All I knew about Bipolar Disorder was from having a teenager with the disorder. At that time, I scoured the internet and asked questions of medical professionals so I could understand what she was going through, and what we might expect in the future. I also learned that Bipolar Disorder rears its ugly head typically in individuals in their late teens or early twenties. I obviously missed the paragraph that says it can also become evident in individuals in their forties and fifties, typically after some traumatic event.
I had always been an optimistic person with sometimes grandiose ideas. I always looked on the positive side and didn’t overthink negative consequences. I had high energy, sometimes to the extreme, and could devote hours to something for days or weeks at a time. This intensity could possibly have been a warning sign. Another of the tale-tale signs, now looking back, is that I often made extremely rash decisions with little thought of consequences. In my mid-forties, several events occurred in relatively quick succession that rocked my stability and removed loving people from my life. My world turned upside down. And on came the depression. On came the suicidal thoughts with a plan and action. I don’t think anyone, including myself, realized how deep and dark my thoughts were until I tried to put my suicide plan into action.

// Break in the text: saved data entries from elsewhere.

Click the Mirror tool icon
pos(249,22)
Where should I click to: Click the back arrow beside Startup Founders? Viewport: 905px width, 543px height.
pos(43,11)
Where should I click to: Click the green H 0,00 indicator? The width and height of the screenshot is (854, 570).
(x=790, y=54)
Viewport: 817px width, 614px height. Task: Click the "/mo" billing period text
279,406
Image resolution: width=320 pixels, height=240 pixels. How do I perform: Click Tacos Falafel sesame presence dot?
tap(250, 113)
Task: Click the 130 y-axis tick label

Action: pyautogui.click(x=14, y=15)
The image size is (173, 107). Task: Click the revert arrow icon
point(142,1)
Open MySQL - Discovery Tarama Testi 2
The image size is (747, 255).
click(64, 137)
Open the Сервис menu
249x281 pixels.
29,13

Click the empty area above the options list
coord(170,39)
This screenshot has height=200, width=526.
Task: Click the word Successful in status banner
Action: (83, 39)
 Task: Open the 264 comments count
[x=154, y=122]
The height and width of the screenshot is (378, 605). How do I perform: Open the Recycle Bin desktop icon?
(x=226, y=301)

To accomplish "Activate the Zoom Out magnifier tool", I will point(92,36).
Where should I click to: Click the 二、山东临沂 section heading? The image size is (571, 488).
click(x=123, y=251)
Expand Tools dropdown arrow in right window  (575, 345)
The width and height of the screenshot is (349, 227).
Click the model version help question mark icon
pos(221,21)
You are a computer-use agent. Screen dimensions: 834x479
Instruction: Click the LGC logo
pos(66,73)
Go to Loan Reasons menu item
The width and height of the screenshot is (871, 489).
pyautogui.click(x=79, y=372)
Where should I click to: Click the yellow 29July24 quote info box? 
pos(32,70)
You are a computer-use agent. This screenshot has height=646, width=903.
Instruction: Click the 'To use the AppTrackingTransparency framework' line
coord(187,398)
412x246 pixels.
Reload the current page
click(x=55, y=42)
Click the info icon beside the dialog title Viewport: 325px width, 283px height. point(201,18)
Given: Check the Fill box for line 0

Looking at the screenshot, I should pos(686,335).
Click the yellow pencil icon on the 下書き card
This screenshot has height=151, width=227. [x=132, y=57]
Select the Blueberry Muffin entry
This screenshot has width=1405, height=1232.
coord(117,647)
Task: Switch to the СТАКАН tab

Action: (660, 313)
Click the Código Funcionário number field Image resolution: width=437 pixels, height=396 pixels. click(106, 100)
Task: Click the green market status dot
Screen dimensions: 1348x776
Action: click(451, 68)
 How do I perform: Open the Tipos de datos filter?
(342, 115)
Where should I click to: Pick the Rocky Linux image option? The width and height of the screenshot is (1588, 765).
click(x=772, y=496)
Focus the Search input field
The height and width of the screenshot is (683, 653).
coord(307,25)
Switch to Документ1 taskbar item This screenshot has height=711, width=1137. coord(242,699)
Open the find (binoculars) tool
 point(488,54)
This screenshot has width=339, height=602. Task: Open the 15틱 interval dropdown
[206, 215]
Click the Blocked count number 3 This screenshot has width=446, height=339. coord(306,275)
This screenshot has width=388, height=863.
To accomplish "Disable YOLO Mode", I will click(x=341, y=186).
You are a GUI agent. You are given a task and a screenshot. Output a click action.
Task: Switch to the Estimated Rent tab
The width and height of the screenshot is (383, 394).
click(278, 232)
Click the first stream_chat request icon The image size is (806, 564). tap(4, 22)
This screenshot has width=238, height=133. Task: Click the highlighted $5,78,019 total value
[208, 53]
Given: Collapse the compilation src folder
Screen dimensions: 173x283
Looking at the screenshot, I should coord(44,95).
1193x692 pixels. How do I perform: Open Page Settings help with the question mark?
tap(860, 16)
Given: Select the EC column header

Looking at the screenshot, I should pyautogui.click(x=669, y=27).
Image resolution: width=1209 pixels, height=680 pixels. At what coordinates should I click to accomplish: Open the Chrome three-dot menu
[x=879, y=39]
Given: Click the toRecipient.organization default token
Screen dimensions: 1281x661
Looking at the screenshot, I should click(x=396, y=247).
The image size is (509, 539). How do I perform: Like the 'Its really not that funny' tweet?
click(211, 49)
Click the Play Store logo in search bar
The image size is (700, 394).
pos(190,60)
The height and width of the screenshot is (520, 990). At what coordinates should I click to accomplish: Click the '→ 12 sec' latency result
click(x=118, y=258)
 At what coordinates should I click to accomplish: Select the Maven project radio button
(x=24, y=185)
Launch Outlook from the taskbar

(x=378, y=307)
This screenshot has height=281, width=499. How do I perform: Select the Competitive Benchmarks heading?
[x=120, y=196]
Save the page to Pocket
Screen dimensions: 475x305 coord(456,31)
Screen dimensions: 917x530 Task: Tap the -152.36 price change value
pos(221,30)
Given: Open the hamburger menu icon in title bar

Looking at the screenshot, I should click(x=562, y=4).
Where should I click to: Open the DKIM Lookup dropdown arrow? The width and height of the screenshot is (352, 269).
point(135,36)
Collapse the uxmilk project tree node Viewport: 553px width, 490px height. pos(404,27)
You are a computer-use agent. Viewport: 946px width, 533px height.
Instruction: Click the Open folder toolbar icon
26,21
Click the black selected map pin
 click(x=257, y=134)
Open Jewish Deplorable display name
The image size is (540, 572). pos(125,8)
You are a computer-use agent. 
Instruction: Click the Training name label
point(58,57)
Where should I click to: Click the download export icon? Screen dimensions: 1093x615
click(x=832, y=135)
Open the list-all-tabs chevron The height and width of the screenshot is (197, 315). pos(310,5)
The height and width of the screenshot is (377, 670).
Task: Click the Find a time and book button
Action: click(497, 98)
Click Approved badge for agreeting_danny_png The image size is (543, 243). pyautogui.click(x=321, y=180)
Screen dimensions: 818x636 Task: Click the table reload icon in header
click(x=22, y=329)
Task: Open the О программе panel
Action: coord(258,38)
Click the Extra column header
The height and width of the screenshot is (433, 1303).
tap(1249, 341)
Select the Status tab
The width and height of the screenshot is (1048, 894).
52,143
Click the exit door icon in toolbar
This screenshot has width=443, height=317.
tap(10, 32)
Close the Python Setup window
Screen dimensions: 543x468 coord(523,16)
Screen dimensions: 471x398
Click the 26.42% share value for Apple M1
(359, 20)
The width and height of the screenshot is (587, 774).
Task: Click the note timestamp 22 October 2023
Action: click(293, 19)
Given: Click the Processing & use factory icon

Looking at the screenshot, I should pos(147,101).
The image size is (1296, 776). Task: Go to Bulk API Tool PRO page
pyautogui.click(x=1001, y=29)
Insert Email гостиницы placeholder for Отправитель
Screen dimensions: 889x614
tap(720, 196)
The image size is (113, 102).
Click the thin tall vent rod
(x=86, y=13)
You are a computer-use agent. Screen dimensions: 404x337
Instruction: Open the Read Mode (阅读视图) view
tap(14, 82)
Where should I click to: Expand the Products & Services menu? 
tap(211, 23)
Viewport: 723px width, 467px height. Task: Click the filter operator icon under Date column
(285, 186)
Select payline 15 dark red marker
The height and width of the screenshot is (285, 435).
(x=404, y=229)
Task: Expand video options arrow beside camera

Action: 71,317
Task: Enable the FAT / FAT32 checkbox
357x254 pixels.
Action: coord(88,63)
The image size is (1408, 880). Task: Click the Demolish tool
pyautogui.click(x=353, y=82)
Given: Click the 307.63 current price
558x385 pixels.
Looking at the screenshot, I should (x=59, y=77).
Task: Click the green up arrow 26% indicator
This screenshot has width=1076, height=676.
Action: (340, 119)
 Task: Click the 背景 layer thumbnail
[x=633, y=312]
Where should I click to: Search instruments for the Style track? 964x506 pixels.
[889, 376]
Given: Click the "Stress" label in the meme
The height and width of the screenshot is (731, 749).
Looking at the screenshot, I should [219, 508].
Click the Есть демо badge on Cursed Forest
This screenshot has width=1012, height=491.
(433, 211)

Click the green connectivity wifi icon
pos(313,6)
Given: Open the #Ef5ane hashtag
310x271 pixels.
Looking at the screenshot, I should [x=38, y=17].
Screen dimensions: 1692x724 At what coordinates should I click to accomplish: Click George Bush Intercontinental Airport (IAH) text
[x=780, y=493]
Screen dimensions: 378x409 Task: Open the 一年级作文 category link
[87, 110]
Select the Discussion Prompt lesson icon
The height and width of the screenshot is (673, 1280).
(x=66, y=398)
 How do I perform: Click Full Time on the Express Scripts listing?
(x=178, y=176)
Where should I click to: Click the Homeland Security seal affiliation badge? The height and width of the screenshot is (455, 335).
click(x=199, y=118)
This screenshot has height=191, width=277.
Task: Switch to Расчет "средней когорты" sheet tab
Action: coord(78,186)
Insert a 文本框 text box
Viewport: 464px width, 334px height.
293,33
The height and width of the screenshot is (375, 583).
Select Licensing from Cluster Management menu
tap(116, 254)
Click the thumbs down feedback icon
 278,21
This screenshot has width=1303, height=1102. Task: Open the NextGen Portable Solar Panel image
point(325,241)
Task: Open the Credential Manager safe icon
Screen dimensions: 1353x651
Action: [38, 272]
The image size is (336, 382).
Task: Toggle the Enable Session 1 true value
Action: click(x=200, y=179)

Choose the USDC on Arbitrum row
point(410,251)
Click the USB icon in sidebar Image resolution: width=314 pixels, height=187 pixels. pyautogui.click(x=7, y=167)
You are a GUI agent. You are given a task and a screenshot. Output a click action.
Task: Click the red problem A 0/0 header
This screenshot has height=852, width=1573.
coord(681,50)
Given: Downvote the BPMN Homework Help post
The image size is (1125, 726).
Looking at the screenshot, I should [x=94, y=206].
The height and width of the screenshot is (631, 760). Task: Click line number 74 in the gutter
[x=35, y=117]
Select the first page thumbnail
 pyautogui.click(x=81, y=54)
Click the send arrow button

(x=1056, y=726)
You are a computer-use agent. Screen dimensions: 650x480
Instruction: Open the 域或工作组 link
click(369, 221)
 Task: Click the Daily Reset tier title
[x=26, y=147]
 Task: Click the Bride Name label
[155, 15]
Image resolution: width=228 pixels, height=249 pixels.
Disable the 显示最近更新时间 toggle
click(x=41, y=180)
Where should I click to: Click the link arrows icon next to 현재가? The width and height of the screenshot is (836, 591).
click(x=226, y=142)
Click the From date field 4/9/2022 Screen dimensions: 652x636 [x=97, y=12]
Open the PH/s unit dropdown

Fast forward and I entered my first psychiatric hospital. It would be the first of four, to date. During my first hospitalization they focused on my severe depression; Bipolar Disorder was never mentioned. After my hospital stay, I attended an Intensive Outpatient Program (IOP) for three months, and it took every day of those three months to get me to the point that I could function — although with limitations. I alienated friends and family and tried to avoid the outside world. Every task appeared unsurmountable, a far cry from the bubbly, go-getter person I remembered. Somehow, I had lost me, I had lost the person I was “before.”.
The “respite” from severe depression didn’t last, and before I knew it, I was back in the hospital due to “unmanageable” behavior. It was at this point that they diagnosed me with Bipolar Disorder I Severe Depression with Mania Rapid Cycling. You can not imagine the anger I felt at this diagnosis. I was too old for this! Surely they must have it wrong! For me, this diagnosis meant that I had to reexamine my whole life and analyze my decisions and determine what had been manic decisions, and others just decisions. What actions had been manic (there are many I regret), and what had been reasonable actions.
I fought this diagnosis for several years, although I was med compliant. My husband was kind, gentle, and tried to understand, but it was a struggle for both of us. We both read a lot on the internet, but still, I didn’t believe my diagnosis. I continued to be angry and sincerely believed it was just a way for doctors to explain away my behavior and moods, but that it wasn’t really ME. After my third hospitalization, my husband and I went to see a therapist who bluntly told me, “Until you accept that you are Bipolar, your life will always be a challenge and unmanageable.”. He is the one that recommended I read The Bipolar Disorder Survival Guide: What You and Your Family Need to Know by David J Miklowitz, Ph.D.
I still have moments where I question the diagnosis (far more often than I would like to admit). Sometimes, I even think that I would be much better if I didn’t take all the meds which have side effects. Then I come to my senses and fully understand and accept that I have Bipolar Disorder. When I have questions, I refer to my book. I feel as though I still have so much to learn about my disorder. I’ve also joined a Bipolar Facebook group where I can read others’ stories (which sound familiar, so we must have something in common, right? 😊), and post questions. It feels good to be amongst those who understand. When I’m struggling, I attend a National Alliance on Mental Illness (NAMI) Peer Support Group. I’m still somewhat angry that I have this disorder as it complicates life and relationships, but I feel lucky that there are places and people you can talk to that truly understand. I understand my daughter better, and the actions of my father, who I’m convinced was Bipolar in the days when Bipolar wasn’t even a “thing”.
If you’ve recently been diagnosed with BD, I will give you this advice:. Take time to digest the diagnosis and don’t dismiss it outright. Then read, read, read, and read some more. I highly recommend the book I listed above. Join support groups. But mainly, don’t feel bad about your actions, and the decisions you made before being diagnosed. Give yourself a break; as they often say, be kind to yourself. Now you are armed with a diagnosis, meds, and support groups, if you want them. I hope you choose to live your best life?